Competency of gaining consent: a Foundation trainee ’s perspective in the North Western Deanery

Introduction The General Medical Council (GMC)1 and the National Health Service Litigation Authority (NHSLA)2 have strict guidance on how informed consent should be gained and how trainees should be supported when learning to take consent, however foundation trainees often feel vulnerable when expected to gain consent for a procedure they have little or no expertise for.

Objective (1) To examine the perceptions and confidence level of new Foundation year 1 doctors in gaining consent. (2) To look at the factors that favourably influenced confidence. (3) To outline the best method of teaching in gaining a valid consent of a procedure.

Method Questionnaires were distributed in 9 hospital trusts in the North Western Deanery and completed by 203 FY1s in the first 6 months of their post.

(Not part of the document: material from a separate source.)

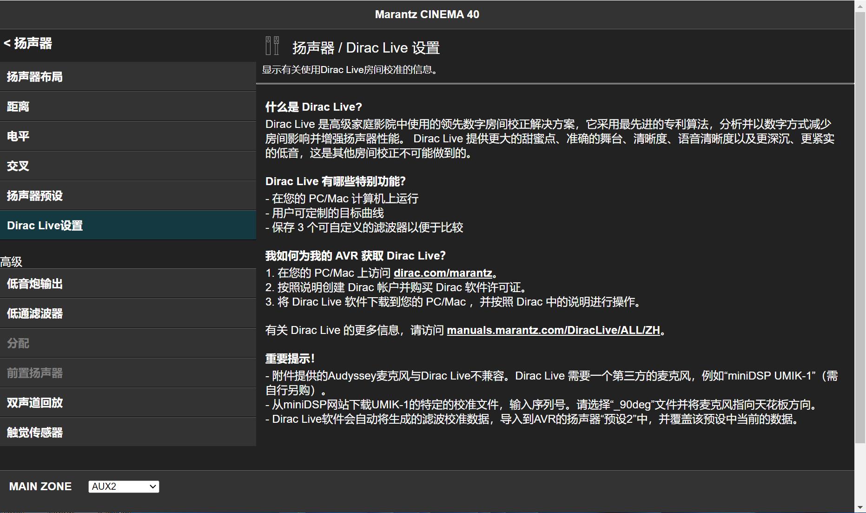Open the MAIN ZONE source dropdown
Image resolution: width=866 pixels, height=513 pixels.
[123, 486]
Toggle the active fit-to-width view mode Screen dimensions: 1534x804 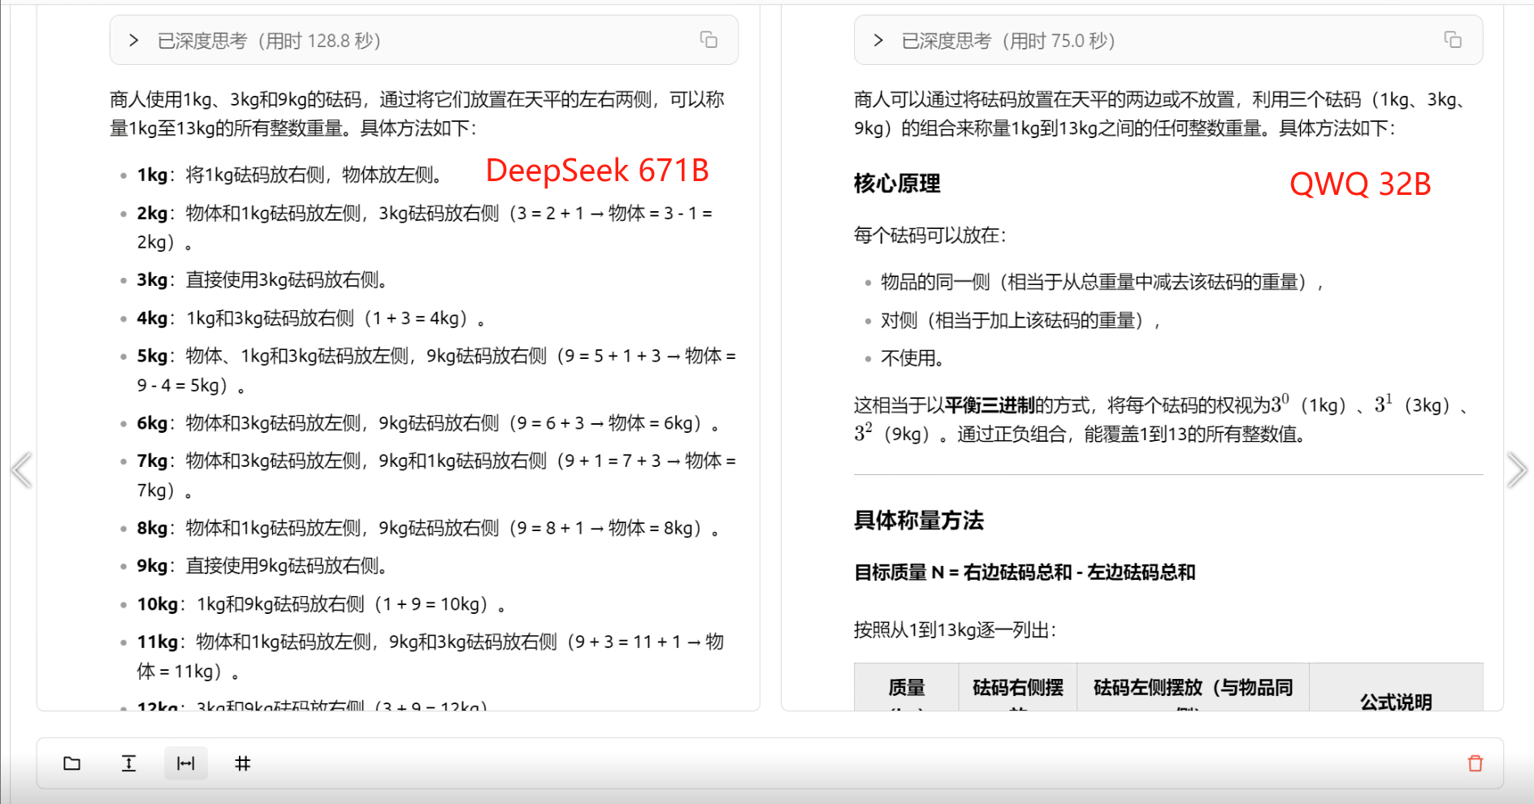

Result 71% had taken written informed consent, of these 43% felt they had been put in a position in which they were unhappy to do so, 33% were supervised and 16% were formally supervised. Confidence levels were increased by: supervision (Mean confidence 7.26 vs 6.58, 2 sided P value 0.0036); and formal assessment (Mean confidence 7.26 vs 6.64, 2 sided P value 0.0277). Respondents preferred the following modes of teaching consent: one-to-one session with supervisor (47%), organised tutorial session during induction (21%), and medical school (20%).

Conclusion Results show low levels of supervision and formal assessments in gaining consent, despite being key factors in increasing confidence. A mandatory Mini CEX or similar activity early in Foundation training could lead to better prepared doctors in gaining a valid consent.


Hiew K, Eyres G, Chauhan S , Ekta P, Haddock C, Heath R, Jawaheer L, Looi E, Rai. C ,Thampy A, Baker P.